#### [Tasks to perform]
1. In the forum thread about counting rows in a DB2 join, what does dav1mo suggest using for t2 instead of a join?
2. Reproduce the part of the DB2 join-count thread between "Go Back  dBforums >" and "#1 (permalink)", inclusive.
3. Write the next part of the forum thread about the DB2 join count, beginning after its last line.

If this is your first visit, be sure to check out the FAQ by clicking the link above. You may have to register before you can post: click the register link above to proceed. To start viewing messages, select the forum that you want to visit from the selection below.

 
Go Back  dBforums > Database Server Software > DB2 > problem with count in join

Reply
 
LinkBack Thread Tools Search this Thread Display Modes
  #1 (permalink)  
Old 08-10-10, 17:29
db2Noob db2Noob is offline
Registered User
 
Join Date: Aug 2010
Posts: 9
problem with count in join

Hi all,

I'm trying to count the records in table t1 that also exist in t2 and meet certain condition in t2 (i.e that the record in t2 also has certain value in another column).

The thing is that I only want to count the records in t1 not only that matches those in t2 but also that are within a certain period of time (there's another column that stores the date of the record).

My code looks as follows:

Code:
SELECT t2.a AS wwa,
	  COUNT(t1.b) AS wwb,
	  max(t1.date),
FROM	  table t1 INNER JOIN
	  table t2 ON t1.b = t2.b
WHERE (date >= '2009-08-10 00:00:00.000') 
          AND (date <= '2010-08-10 00:00:00.000') AND (t2.c='myString')
GROUP BY t2.a
ORDER BY wwa ASC
That count is counting something different than the records in "t1.b = t2.b" between that period of time because in the database I filter the results and it is something different than that count.

Can anyone please tell me why? or how to fix this?

Thanks,

Last edited by db2Noob; 08-10-10 at 17:32.
Reply With Quote
  #2 (permalink)  
Old 08-10-10, 17:38
n_i n_i is online now
:-)
 
Join Date: Jun 2003
Location: Toronto, Canada
Posts: 4,449
Quote:
Originally Posted by db2Noob View Post
Can anyone please tell me why? or how to fix this?
In order for someone to do this, you would need to explain what you mean by

Quote:
Originally Posted by db2Noob View Post
in the database I filter the results and it is something different than that count.
Reply With Quote
  #3 (permalink)  
Old 08-11-10, 08:08
dav1mo dav1mo is offline
Registered User
 
Join Date: Dec 2007
Location: Richmond, VA
Posts: 782
try using an exists subselect for t2 rather than a join.
Dave
Reply With Quote
  #4 (permalink)

#### [Collected data]
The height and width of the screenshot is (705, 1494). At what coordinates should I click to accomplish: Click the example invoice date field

#### [Expected answers]
1. An exists subselect.

2.
Go Back  dBforums > Database Server Software > DB2 > problem with count in join

Reply
 
LinkBack Thread Tools Search this Thread Display Modes
  #1 (permalink)

3.
Old 08-11-10, 10:14
db2Noob db2Noob is offline
Registered User
 
Join Date: Aug 2010
Posts: 9
Thumbs up

Yes sorry what I meant by:

Quote:
in the database I filter the results and it is something different than that count.
Is that I login into Control Center, open the table t1 and use the filter button to filter the results by those conditions, i.e. (date >= '2009-08-10 00:00:00.000')
AND (date <= '2010-08-10 00:00:00.000') AND t1.b = <the value in t2 I want>, I do this for several records and they do not match the results of the query above.

Lets say between those dates I have 2 records according to the filtering I did in the gui, the query however throws 30 for the same record (which is odd because I have a total of 175 records where t1.b = t2.b in t1 and only 2 of them are within that time range so I don't know how that 30 is getting in there).

I tried the EXIST (subselect) as follows but it throws an error:

Code:
SELECT t2.a AS wwa,
	  COUNT(t1.b) AS wwb,
	  max(t1.date),
FROM	  table t1
WHERE EXIST( SELECT *
                     FROM table t2 
                    WHERE (t1.b = t2.b)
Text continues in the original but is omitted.